A pioneer of fashion, Chalayan's ‘From Fashion and Back’ exhibition explores the conceptual work he has become renowned for and catalogues some of his most captivating catwalk collections.  One of his most famous installations, ‘Repose’ is included in the exhibition – a life size aeroplane wing that uncompromisingly juts out from a wall.  The wing was originally commissioned in 2006 by Swarovski and is complete with moving parts and flashing lights.  Look closely and you’ll see rows of sparkling Swarovski crystals, illuminated by LED lights, all glittering inside.

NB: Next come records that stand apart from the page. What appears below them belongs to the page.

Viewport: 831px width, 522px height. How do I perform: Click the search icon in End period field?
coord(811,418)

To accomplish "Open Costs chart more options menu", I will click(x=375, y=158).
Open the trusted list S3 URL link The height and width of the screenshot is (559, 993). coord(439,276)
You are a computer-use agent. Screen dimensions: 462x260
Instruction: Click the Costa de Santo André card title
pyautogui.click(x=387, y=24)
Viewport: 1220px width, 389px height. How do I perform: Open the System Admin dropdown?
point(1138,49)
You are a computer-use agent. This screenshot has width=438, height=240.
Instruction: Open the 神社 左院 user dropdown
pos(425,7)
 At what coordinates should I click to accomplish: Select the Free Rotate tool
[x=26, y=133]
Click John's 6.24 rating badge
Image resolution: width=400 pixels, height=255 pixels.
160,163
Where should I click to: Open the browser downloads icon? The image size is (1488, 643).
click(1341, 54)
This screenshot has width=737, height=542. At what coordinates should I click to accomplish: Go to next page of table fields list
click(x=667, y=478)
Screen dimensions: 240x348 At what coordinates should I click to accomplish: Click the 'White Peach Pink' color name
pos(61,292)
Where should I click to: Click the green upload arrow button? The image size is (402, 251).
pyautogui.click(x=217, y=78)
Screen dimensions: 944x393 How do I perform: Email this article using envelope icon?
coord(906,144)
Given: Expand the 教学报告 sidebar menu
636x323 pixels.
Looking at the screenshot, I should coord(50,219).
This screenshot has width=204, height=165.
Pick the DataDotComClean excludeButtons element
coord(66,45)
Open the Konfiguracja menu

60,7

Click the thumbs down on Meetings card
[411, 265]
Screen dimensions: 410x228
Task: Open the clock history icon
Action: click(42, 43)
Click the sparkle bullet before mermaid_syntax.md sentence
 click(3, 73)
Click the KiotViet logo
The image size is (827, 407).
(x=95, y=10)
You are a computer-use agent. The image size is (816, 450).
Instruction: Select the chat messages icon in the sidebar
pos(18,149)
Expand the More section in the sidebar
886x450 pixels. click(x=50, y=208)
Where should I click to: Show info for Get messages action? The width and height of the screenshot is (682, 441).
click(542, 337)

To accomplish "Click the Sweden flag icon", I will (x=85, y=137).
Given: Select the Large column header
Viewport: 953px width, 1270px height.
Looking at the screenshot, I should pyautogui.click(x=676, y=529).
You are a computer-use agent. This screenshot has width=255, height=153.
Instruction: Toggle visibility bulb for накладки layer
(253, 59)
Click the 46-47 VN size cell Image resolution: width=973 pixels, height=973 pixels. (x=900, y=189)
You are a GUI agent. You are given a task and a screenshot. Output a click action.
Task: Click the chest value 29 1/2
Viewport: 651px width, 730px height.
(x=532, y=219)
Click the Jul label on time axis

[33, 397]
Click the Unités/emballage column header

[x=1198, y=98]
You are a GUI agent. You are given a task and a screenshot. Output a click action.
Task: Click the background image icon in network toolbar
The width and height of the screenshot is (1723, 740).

Before being greeted by the solitary wing, Chalayan’s latest collection ‘Inertia’ (as recently featured in Dazed and Confused magazine) sits pride of place at the exhibition entrance.  The collection is based on the exploration of speed with each dress examining the stages of a car crash - from initial impact to the aftermath of shattered remains. Immediately, I was drawn to touch the three spiked dresses. However, contradictory to their look, each dress is made from soft foam which I can’t help wonder if this is used in reference to the human body and it’s fragility in the event of a crash.

Next door, a group of figures appear to be painting the walls.  A set of three mannequins and a fourth central one, dominate the room.  They are dressed in Chalayan’s 1998 ‘Panoramics’ winter collection that was designed to deliberately confuse and make the clothes difficult to define. Part ethnic costume, part uniform and part insect, the clothes create hybrids symbolising camouflage and the loss of individuality.  Continuing this theme, the mannequins’ absurd millenary has consumed their heads as equally as the task of painting the wall has consumed them. This surreal sight provokes you to realise how impossible it is to ignore Chalayan’s genius mind and not wonder from where he draws such otherworldly inspiration.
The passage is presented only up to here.